Horse is the sixth novel by Pulitzer prize-winning Australian author, Geraldine Brooks. In 1850, in Lexington, Kentucky, Warfield’s Jarret, son of talented Black horse trainer Harry Lewis, is present for the birth of a foal destined to become the nineteenth Century’s most remarkable racehorse and the greatest thoroughbred stud sire in racing history: Lexington.
In 1852, freelance journalist and artist, Thomas J. Scott witnesses the closeness of the pair when he is there to capture the horse in oils.
In 2019, aspiring art historian and freelance writer Theo Northam is in Washington DC working on a thesis about the representation of black people in nineteenth Century art when he stumbles on a dingy painting of a bay colt in a junk pile. He takes advantage of a Smithsonian contact to have the painting identified and evaluated at their Conservation Institute.
Australian manager of the vertebrate Osteology Prep Lab at the Smithsonian Museum Support Centre, Jess encounters Theo when she tries to find out more about the nineteenth Century equine skeleton kept for many years in a dusty museum attic, located at the request of a British researcher studying equine anatomy.
In 1954, Manhattan gallery owner Martha Jackson is offered a painting that markedly departs from the usual style of her acquisitions, but her generally quiescent sentimental bone twinges, and she adds the painting to her private collection.
How these characters are linked is the basis of an enthralling tale that serves as a tribute to horses and art, and those who love and care for both.

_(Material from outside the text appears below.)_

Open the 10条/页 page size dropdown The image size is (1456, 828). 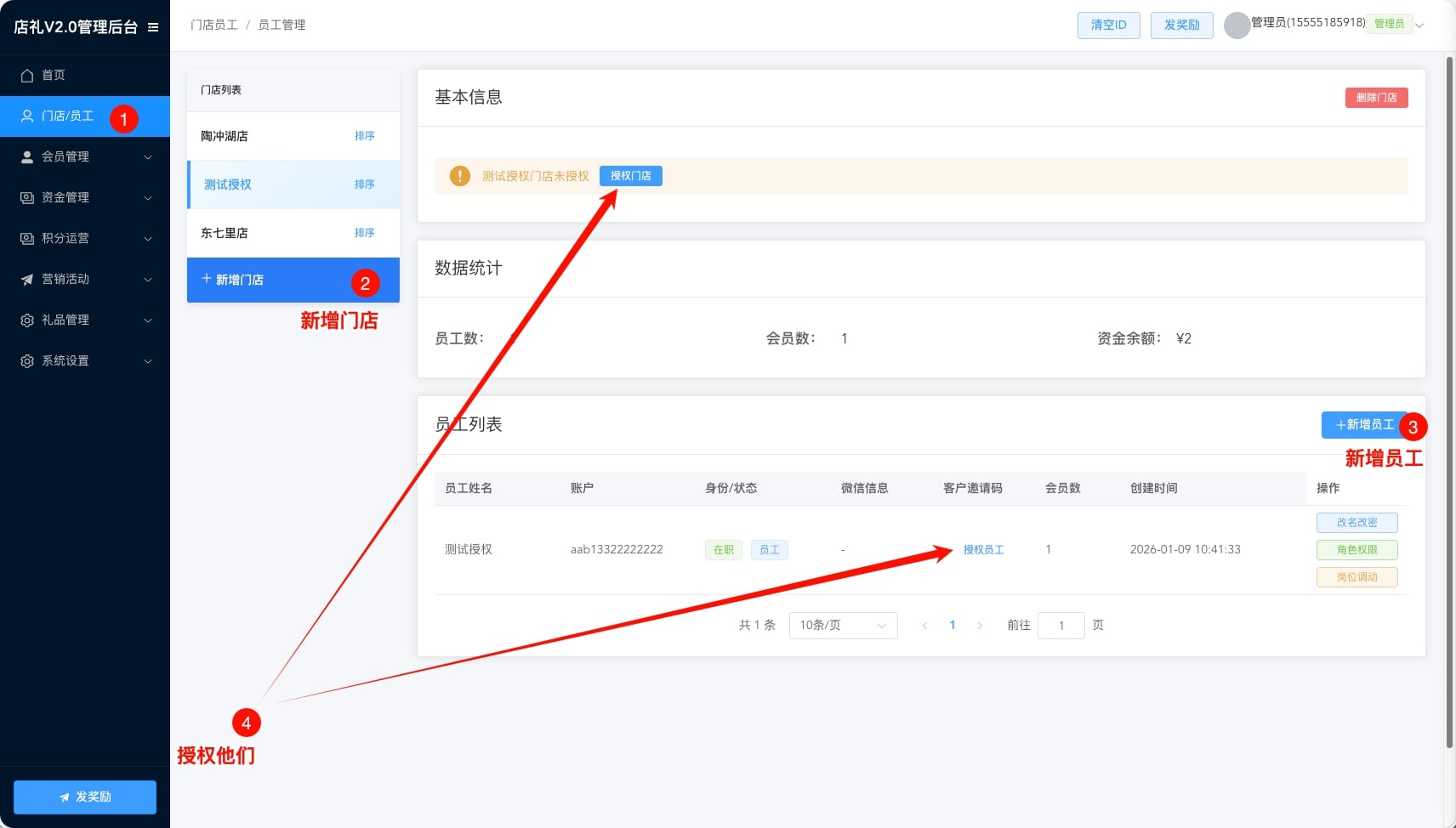point(843,626)
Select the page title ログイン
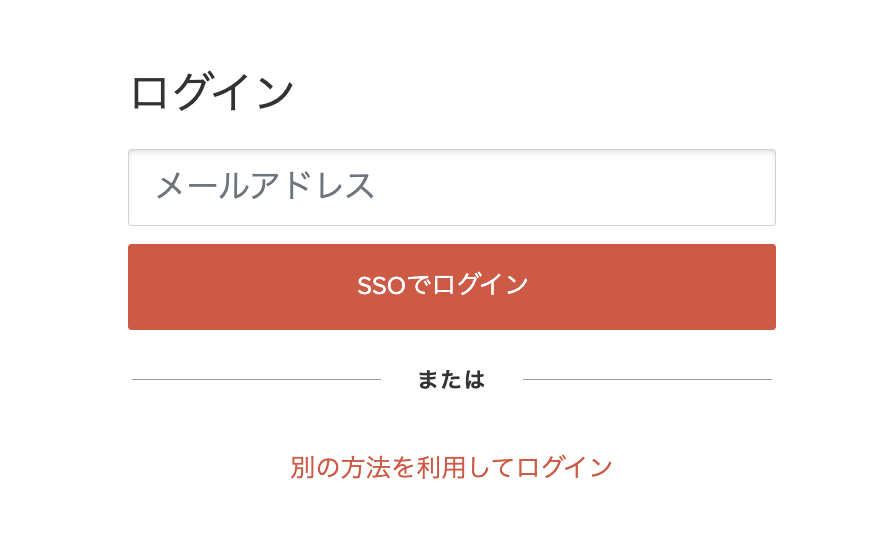 (x=212, y=91)
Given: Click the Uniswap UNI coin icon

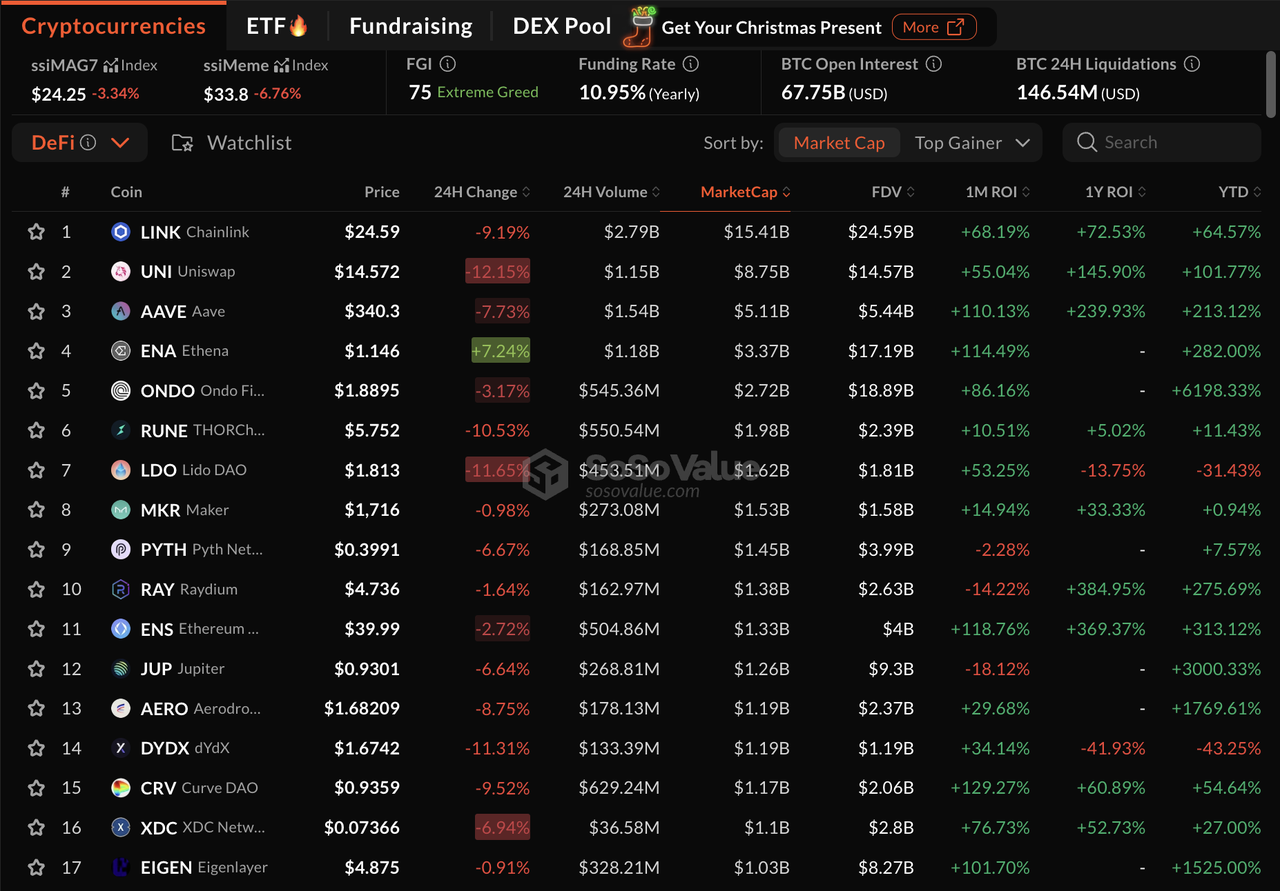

But the reader doesn’t have to be a fan of horses or racing or art to be utterly captivated.
Told over three timelines by five main narrators, this story gives the reader a wholly credible collision of reality and imagination, interweaving fact with fiction, all of it rich in historical detail. a marvelously diverse cast of real people and fictional characters. Brooks gives them depth and appeal, wise words and insightful observations. And she does it all with some gorgeous descriptive prose.
“Jarret learned the unfamiliar names: the burnt sienna that he’d thought of as mere brown, the French ultramarine that he’d known simply as blue. But blue wasn’t so simple to Scott. He had Prussian blue, cerulean, cobalt, teal, navy. So many complicated words for a simple thing. Jarret knew the names for horse colors— bay, blood bay, buckskin, dun, roan— but now it seemed like every other thing was just as various if you troubled to look at it closely.”
“It wasn’t a good idea to speak without putting a deal of thought into it. Words could be snares. Less of them you laid out there, less likely they could trap you up.”
While the focus is on the horse and the people around him, Brooks also touches on racism in all its extremes: slavery, the shooting of unarmed black people, and the insidious everyday racism that occurs due to privilege or ignorance. The ingrained cruelty of modern-day horseracing, especially to those horses that fail to make the grade, is also touched on.
Her meticulous research into horses, art, and racism is apparent on every page and it is heartening to see that she has incorporated her late husband’s love of Civil War history into the story. A wonderful novel that is probably her best yet. This unbiased review is from an uncorrected proof copy provided by NetGalley and Little, Brown Book Group UK.